The MLC'er will have been within the crisis for some time BEFORE the Bomb Drop that sends the LBS scrambling to change things to the tune of the MLC'er's litany "It's ALL your fault we are in this mess!"
The Bomb drop also marks the beginning of an awareness within the LBS that something is very wrong...it is also the start of the battle within the LBS; fighting for normalcy within a NOT SO normal situation.
When people tell you that it's time to change; the LBS fights this; why?
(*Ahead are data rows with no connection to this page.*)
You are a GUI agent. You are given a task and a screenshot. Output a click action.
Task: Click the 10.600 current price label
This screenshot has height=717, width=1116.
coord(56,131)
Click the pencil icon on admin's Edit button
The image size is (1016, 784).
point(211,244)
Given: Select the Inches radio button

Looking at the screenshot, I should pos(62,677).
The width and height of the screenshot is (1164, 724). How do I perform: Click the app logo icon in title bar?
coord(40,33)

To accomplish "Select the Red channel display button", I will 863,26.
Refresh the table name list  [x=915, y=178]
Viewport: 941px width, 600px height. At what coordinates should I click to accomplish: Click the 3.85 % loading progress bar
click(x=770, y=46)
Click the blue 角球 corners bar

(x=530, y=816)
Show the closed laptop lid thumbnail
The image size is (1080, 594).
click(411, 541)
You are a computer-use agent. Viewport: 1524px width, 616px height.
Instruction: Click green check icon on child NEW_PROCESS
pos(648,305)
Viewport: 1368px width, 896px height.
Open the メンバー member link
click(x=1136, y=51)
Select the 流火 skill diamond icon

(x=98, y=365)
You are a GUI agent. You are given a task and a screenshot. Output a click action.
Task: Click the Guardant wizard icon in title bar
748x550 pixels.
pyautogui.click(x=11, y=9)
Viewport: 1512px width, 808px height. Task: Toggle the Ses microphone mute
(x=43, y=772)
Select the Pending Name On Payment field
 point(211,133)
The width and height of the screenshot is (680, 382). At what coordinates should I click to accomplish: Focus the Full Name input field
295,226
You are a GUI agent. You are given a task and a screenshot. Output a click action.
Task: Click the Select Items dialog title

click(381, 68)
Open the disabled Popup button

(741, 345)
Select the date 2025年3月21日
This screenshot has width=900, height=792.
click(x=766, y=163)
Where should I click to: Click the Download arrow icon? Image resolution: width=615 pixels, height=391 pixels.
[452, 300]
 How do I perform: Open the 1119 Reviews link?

Because UNTIL they get some kind of understanding of what's happening; they go through the definition of insanity several times....trying to do the same thing, expecting different results.
What is the hardest to understand is the fact that YOU, the LBS cannot "fix" this; the MLC'er is the one who has to fix it...it is all about them; and not at all about you; regardless of how much blaming and justifying they may try and do in regards to their own actions toward the LBS and the MLC'er's marriage as a whole.
Even after you gain some understanding; there is much more to learn; but it is mostly about YOU; and what you can fix within yourselves.
The Bomb Drop is generally a "wake up" call to the LBS; and the result of that is the LBS Journey that is taken ONCE the LBS understands what they MUST do in order to get through THEIR part of what was wrong within their marriage/relationship.
I was talking to my sister earlier; I'd not had contact with her for some time....I have been finding out in bits and pieces that her first husband(she is divorced and is now remarried to a wonderful man); is deep within his crisis, and has been for around 6 years; he's still within the Replay with a vengeance; drinking himself half to death, doing cocaine and other drugs and he'd tried to kill her several times...that was why she threw him out.
At this point in time; he's finally gotten another woman because my sister won't take him back under ANY circumstances; once he'd hit her, he'd crossed a line NO ONE should cross, and he's come to several realizations so far; but still hasn't moved forward within the tunnel.
What I cannot get her to understand is the journey she must take; she is trying to understand what happened to this first husband; and I'm having a very hard time getting through to her.
I've sensed that she's going through a transition, herself; but doesn't see it; and her short term memory is damaged at the moment....she had totally forgotten the conversation we'd had before on this subject.
I know Son told me that it was a 'waste' when one doesn't "get it"..but I told him that sometimes you just have to keep trying; you will know when to give it all up.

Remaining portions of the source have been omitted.